June 24, 2019 in History

By Dave Roos

Neil Armstrong’s celebrated “one small step” was far from the most dangerous maneuver in the effort to send three men to the moon and return them home a week later. See a timeline of the entire mission.

On July 20, 1969, just eight years after President John F. Kennedy threw down the Cold War gauntlet and announced the ambitious goal of “landing a man on the moon and returning him safely to the Earth,” NASA astronauts Neil Armstrong and Buzz Aldrin planted the American flag in the dusty lunar soil.

Below is a timeline of the historic Apollo 11 flight from launch to splashdown.

Vice President Spiro Agnew and former President Lyndon B. Johnson view the liftoff of Apollo 11 from pad 39A at Kennedy Space Center at 9:32 am EDT on July 16, 1969.

Mission Time 00:00:00: Apollo 11 Launches

To overcome the Earth’s orbital gravity, NASA required a rocket 100 times more powerful than the Mercury boosters that launched the first American astronaut into orbit in 1961. The three-stage Saturn V was as big as a Navy destroyer, packed 7.5 million pounds of thrust and could catapult the Apollo 11 astronauts to a maximum velocity of 25,000 mph.

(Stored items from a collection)
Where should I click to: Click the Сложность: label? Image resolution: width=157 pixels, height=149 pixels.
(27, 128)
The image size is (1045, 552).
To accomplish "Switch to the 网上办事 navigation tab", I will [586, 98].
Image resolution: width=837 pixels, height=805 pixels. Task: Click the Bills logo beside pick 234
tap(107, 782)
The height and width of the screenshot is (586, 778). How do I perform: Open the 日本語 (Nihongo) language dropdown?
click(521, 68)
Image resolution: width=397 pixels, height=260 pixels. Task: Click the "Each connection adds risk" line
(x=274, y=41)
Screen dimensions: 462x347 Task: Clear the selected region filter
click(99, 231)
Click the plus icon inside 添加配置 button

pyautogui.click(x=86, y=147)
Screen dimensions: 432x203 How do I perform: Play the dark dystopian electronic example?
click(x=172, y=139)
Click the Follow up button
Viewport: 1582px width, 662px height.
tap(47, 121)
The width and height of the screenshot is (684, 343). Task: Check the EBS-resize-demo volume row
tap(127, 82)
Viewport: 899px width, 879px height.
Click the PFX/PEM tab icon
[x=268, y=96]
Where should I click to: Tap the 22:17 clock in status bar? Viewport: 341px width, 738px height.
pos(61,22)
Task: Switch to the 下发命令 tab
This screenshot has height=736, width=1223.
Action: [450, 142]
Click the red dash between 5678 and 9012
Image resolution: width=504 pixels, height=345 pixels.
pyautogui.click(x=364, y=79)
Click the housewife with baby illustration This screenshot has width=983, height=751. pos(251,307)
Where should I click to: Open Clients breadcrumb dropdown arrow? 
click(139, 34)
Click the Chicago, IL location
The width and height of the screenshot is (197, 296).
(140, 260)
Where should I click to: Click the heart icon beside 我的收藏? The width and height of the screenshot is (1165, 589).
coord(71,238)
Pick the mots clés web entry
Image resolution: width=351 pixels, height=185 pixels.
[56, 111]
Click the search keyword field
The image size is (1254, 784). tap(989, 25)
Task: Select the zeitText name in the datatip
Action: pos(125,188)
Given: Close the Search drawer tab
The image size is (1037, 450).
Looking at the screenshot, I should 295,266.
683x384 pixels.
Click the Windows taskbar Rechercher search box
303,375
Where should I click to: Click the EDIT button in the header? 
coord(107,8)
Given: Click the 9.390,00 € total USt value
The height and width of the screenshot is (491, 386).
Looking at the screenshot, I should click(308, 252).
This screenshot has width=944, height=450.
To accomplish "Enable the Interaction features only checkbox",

**Short problem**
From the Apollo 11 timeline text, output the passage starting at "On July 20, 1969, just" and ending at "July 16, 1969.", word for word.

**Solution**
On July 20, 1969, just eight years after President John F. Kennedy threw down the Cold War gauntlet and announced the ambitious goal of “landing a man on the moon and returning him safely to the Earth,” NASA astronauts Neil Armstrong and Buzz Aldrin planted the American flag in the dusty lunar soil.

Below is a timeline of the historic Apollo 11 flight from launch to splashdown.

Vice President Spiro Agnew and former President Lyndon B. Johnson view the liftoff of Apollo 11 from pad 39A at Kennedy Space Center at 9:32 am EDT on July 16, 1969.